Exhaustive search over infinite binary trees

標籤 Tags: english

2008-11-23 01:17

Martín Escardó writes a seemingly impossible functional program: for any total function f from infinite bit sequences to Bool, his total function find maps f to an infinite bit sequence, such that if f returns True on any sequence then find f is the least such sequence. It’s a good read and I recommend it. (Update: he wrote a follow-up article that defines a monad of searchable sets.)

Essentially find performs an exhaustive search by depth-first backtracking. It’s impressive that find can be programmed totally and without inspecting the source code of its argument f, even though there are an uncountable number of infinite bit sequences. Escardó makes find go faster using lazy evaluation in Haskell: his find_iii uses an infinite sequence of lazily evaluated bits. But it wasn’t clear to me what role lazy evaluation plays in find_vii, which is his final, fastest version of find.

Contrary to what some people inexplicably seem to think, I don’t know from category theory, and I haven’t read Escardó’s paper or code at LICS 2007. Still, I suspect the/an essence of find_vii is to replace an infinite sequence of lazily evaluated bits by a lazily evaluated binary tree of bits. To confirm this hypothesis, I reimplemented his algorithm as follows. You can download this post as a program.

_MATERIAL SUPPLIED_
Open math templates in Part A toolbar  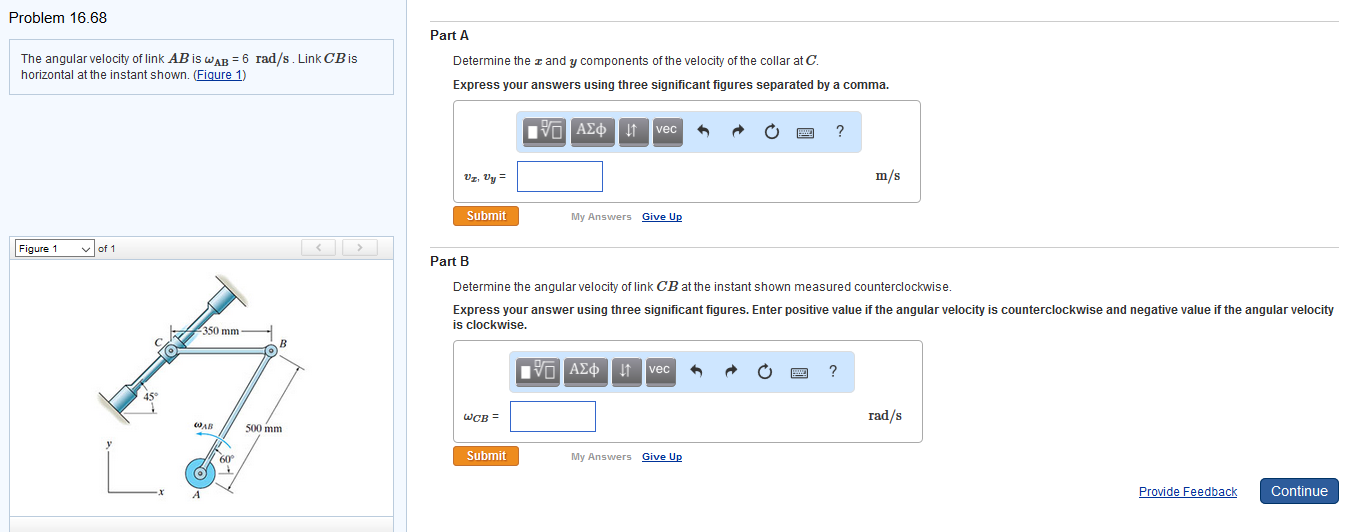pyautogui.click(x=546, y=130)
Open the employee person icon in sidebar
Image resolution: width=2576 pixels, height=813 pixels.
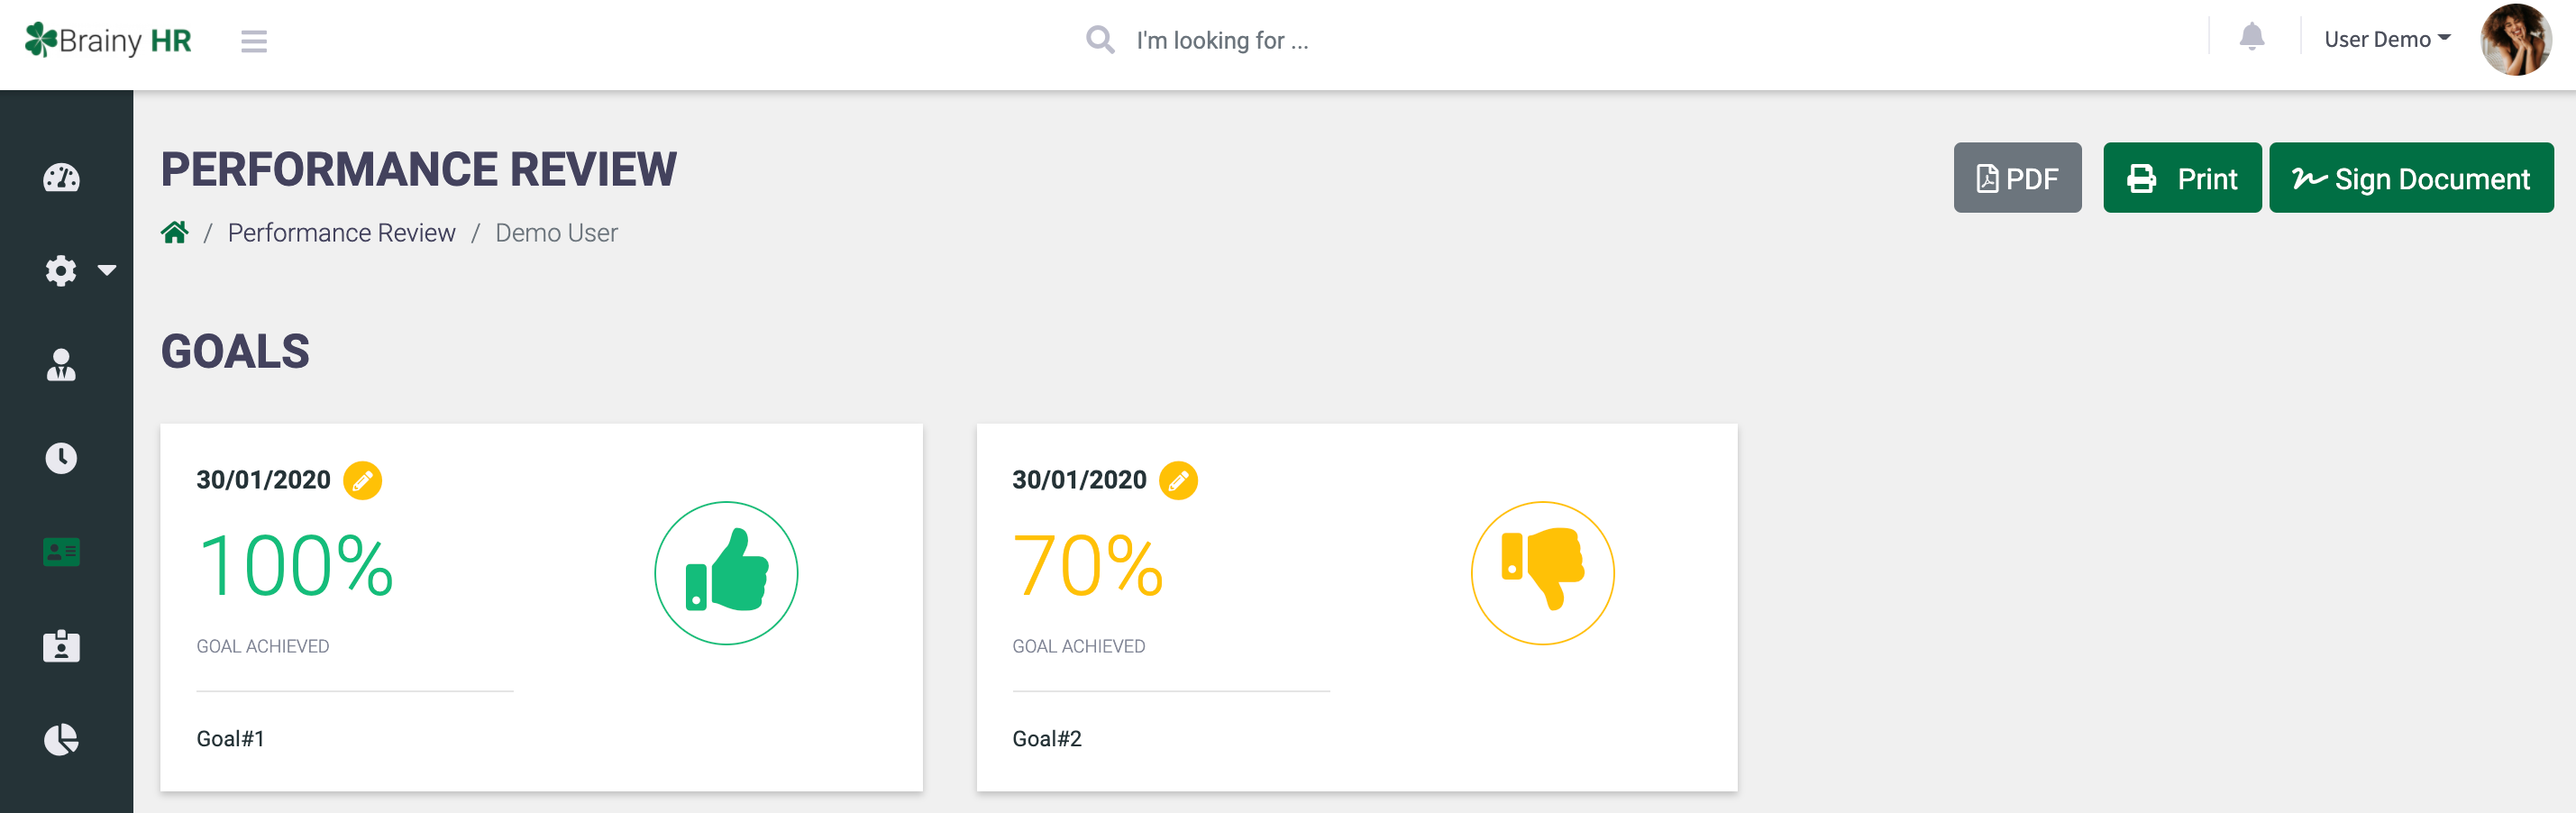point(61,364)

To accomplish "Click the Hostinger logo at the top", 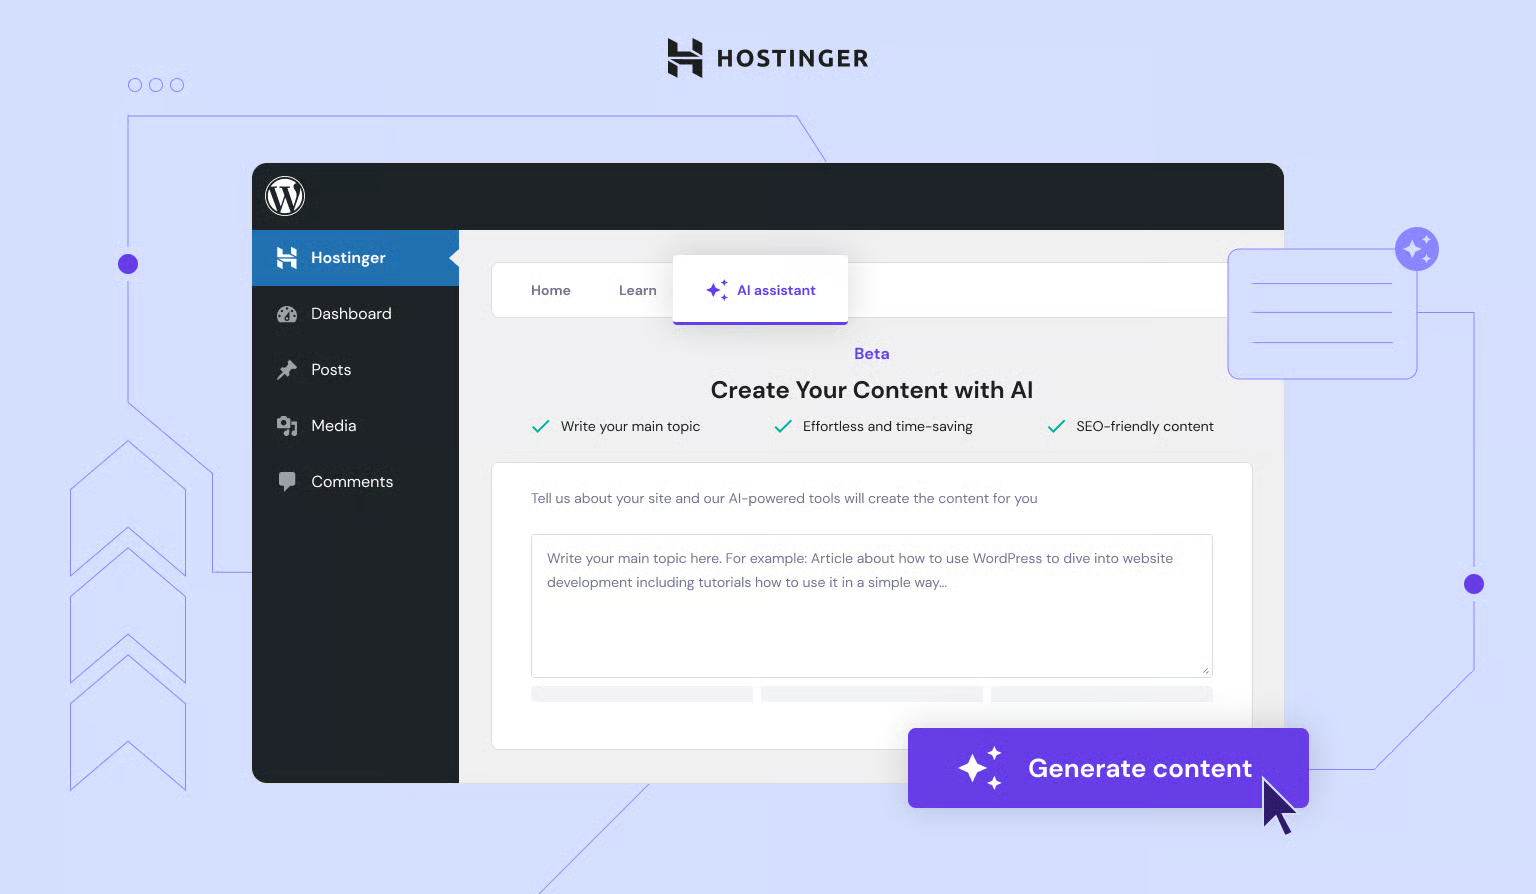I will point(768,58).
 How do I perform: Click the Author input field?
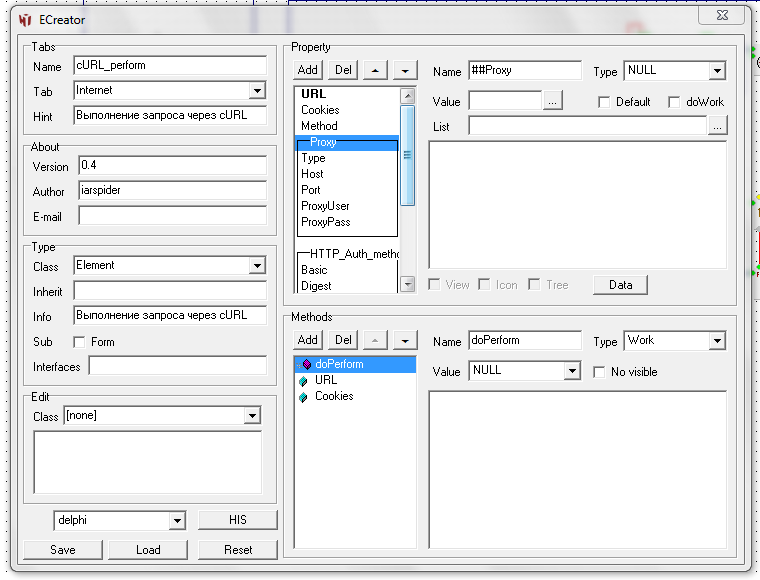coord(170,191)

_PROBLEM TO SOLVE_
Please list every function name that appears in the post on exhaustive search over infinite binary trees.

_EXPECTED OUTPUT_
f, find, find_iii, find_vii